子供達は皆集まって輪になり、真ん中におやつを置いて、一部始終を報告する事にする。


が、京一は自分の分のクッキーを取ると、さっさと輪から外れた。
向かった先には、同じくマイペースに自分の分を確保して、窓際の椅子に座って絵本を読んでいる壬生の所だ。
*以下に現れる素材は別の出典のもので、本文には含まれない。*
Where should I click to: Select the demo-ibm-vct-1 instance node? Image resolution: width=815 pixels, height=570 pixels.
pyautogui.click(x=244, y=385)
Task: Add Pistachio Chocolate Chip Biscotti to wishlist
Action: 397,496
三つ並んだ椅子の左端に壬生、其処から真ん中を空けて、京一は右端の椅子に座った。
真ん中の椅子に壬生のクッキーが置いてあったので、京一も其処に置かせて貰う。
椅子の上で行儀悪く膝を抱えて丸くなる京一を、壬生はちらりと見ただけで、また直ぐに絵本に視線を戻した。




「おおー! あいつ、ゆったのか!」
「うん、よんでっていわれて…」
「なんでもいいよ。やっぱりオトコはちゃんと口でいわなきゃな!」
「うぅー!」
「マリィもそうおもうって」
「だいごさま、とってもおとこらしくて、すてきです」




雪乃も雛乃も、醍醐の健闘にとても感動しているようだった。
雨紋がヒヤヒヤしたけどな、と言うが、それも緊張感を上げる程度の効果にしかならない。

京一は頬杖をついて、盛り上がる子供達を眺め、




「……あいつ、ぜってーカンちがいしてるだろ」




何度目か知れない溜息を吐いて呟いた京一に、ちらりと壬生が目を向けて、




「…いいんじゃないかな。うれしそうだったから」




本人達が幸せなのが、結局は一番なのだと。
それは京一も判っていたから、もう何も言わない事にした。










自分の想いを口に出来る事が、少し羨ましいなんて。


窓辺に座った二人の子供が、そんな事を考えていた事は、誰も知らない。












素直になること、思った事を口に出来る事。
大人になればなるほど出来なくなる事が、もう出来なくなってしまった子供達。

うちの小蒔と醍醐は、いつまでも空回りしてる気がする……ごめんよ、醍醐。